Exploding Debt Service Costs
Key Questions
How high have US interest payments on the debt become?
Annual interest costs have tripled past $1T, with net interest exceeding $857B already in FY2025 and outpacing combined spending on defense, commerce, and education. The government now borrows $155B monthly while paying $24B weekly in interest.
What does the national debt mean per household?
US debt has reached $1M per household after jumping $3.1T in a single year, with debt-to-GDP at 100% and interest costs up 13% in nine months. Projections show debt doubling again in nine years under current trends.
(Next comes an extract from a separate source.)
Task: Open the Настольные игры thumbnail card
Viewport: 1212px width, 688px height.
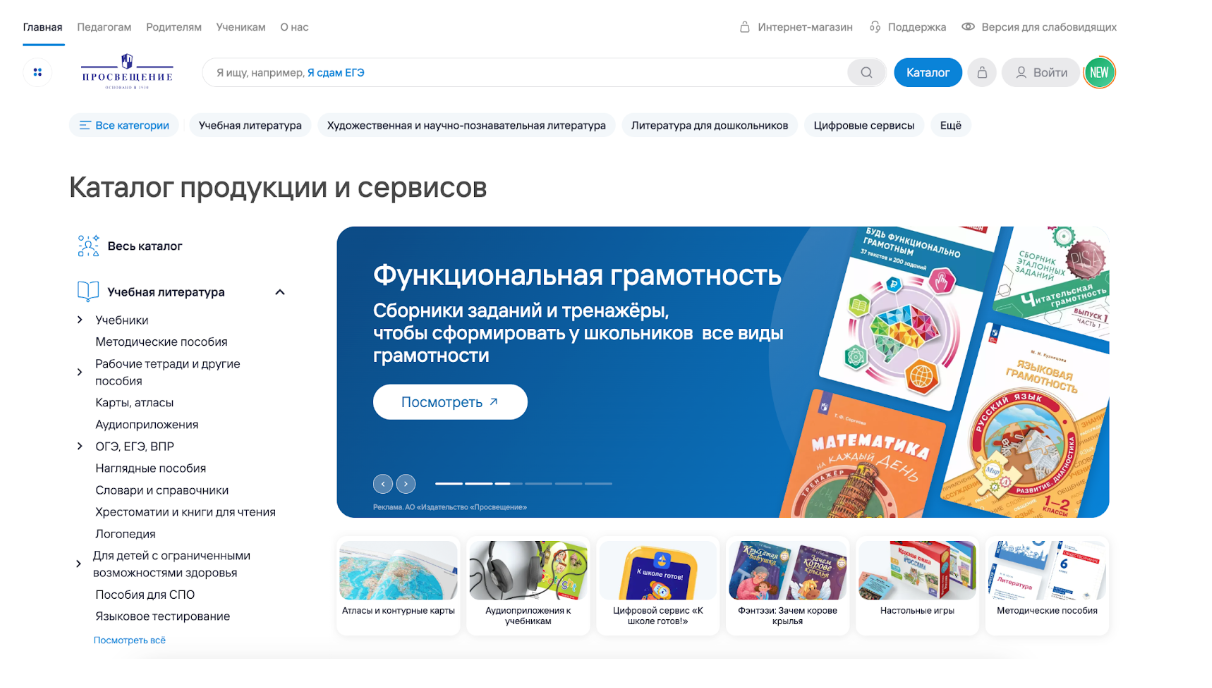Action: tap(917, 585)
How do debt service costs compare to other major federal programs?
CBO data indicates FY26 net interest will exceed $628B and surpass Medicare, Medicaid, and defense combined. The deficit has already hit $1.37T nine months into the fiscal year.
What long-term risks do elevated yields pose for debt servicing?
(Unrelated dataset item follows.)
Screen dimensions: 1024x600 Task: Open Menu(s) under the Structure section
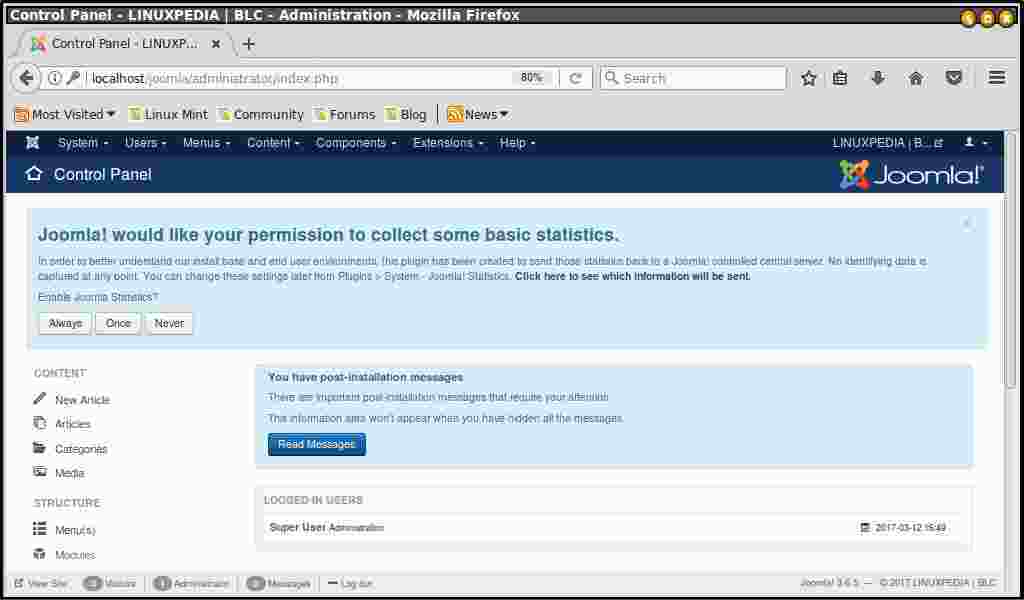40,529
Structurally higher real yields at 2.05% combined with war-related inflation reemerging at 4.2% will keep costs elevated for years. Bond market divergence, with TLT down 13% while stocks rose 58%, signals ongoing investor concerns.
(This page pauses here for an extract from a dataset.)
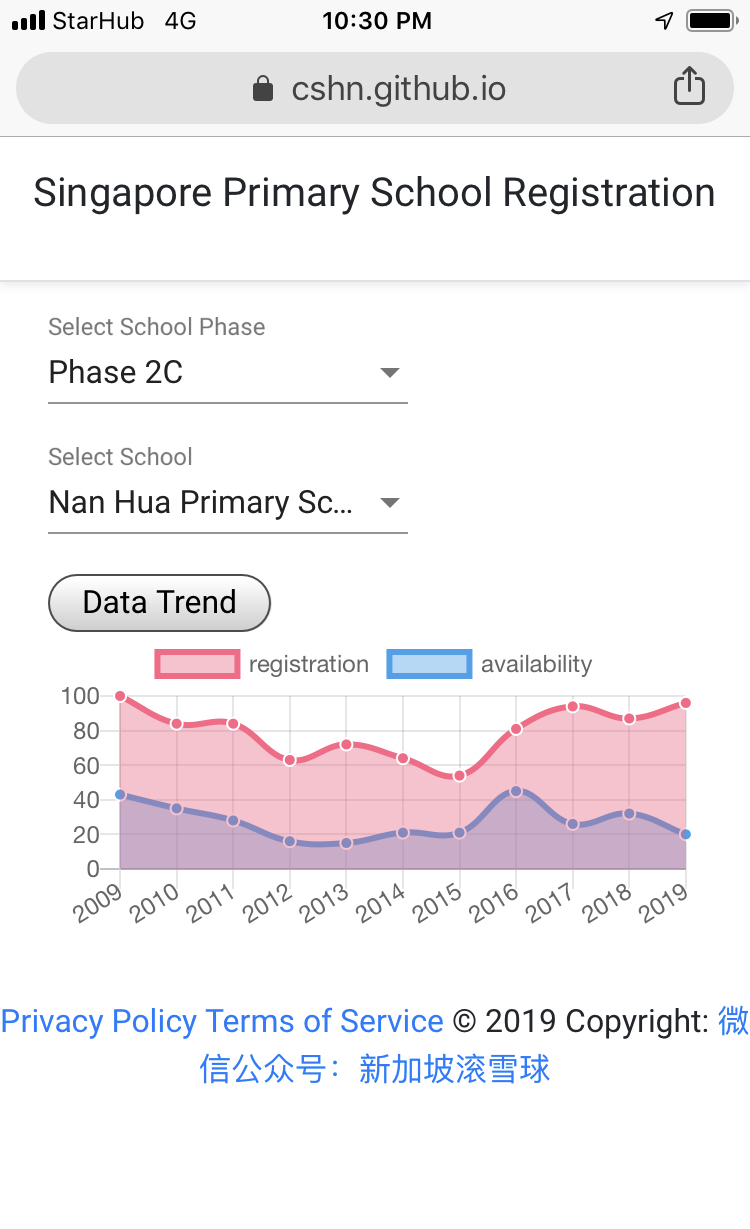Open the Terms of Service link
750x1229 pixels.
(324, 1021)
Are there any factors providing cushion against rising debt costs?
Higher starting yields offer some buffer, and stablecoin demand for T-bills creates structural short-term support. However, expansionary fiscal policy and resilient growth continue to keep real yields structurally elevated.
Interest tripled to $1T+ annually. CBO FY26 $3B/day, $628B net >Med/Medicaid/defense. Real yields at 2.05% structural. National debt now $1M per household. U.S. Treasury debt jumped $3.1T in one year, interest $1.2T annualized, debt doubling in 9 years. Debt-to-GDP at 100% reinforces interest-cost spiral. Bloomberg op-ed highlights $1T interest, hedge fund leverage, no one to step in. Higher rates for years from Iran war aftermath will keep debt service costs elevated. Bond market divergence (TLT down 13% vs stocks up 58%) underscores investor concern. 2Q 2026 inflation reemerged at 4.2% from Iran war, but higher starting yields provide some cushion. Lower policy rate expectations do not ease long-term financing conditions; term premium remains binding. Syz blog confirms resilient economy + expansionary fiscal policy keeps real yields elevated. New: Oil surge from Trump's Iran ceasefire reversal reignites inflation fears; Fed minutes reveal June rate hike consideration; core inflation now driving bond yields, not energy. America at 250 article highlights debt doubling and interest payments nearly quadrupling, reinforcing the accelerating debt spiral. New: U.S. Treasury borrowing $155B/month, paying $24B/week interest; net interest $857B already exceeding FY2025, now larger than combined defense, commerce, homeland security, education, EPA, SBA, and COVID credits. Entitlement spending accelerating with aging population. New: Interest costs up 13% in nine months, deficit hits $1.37T.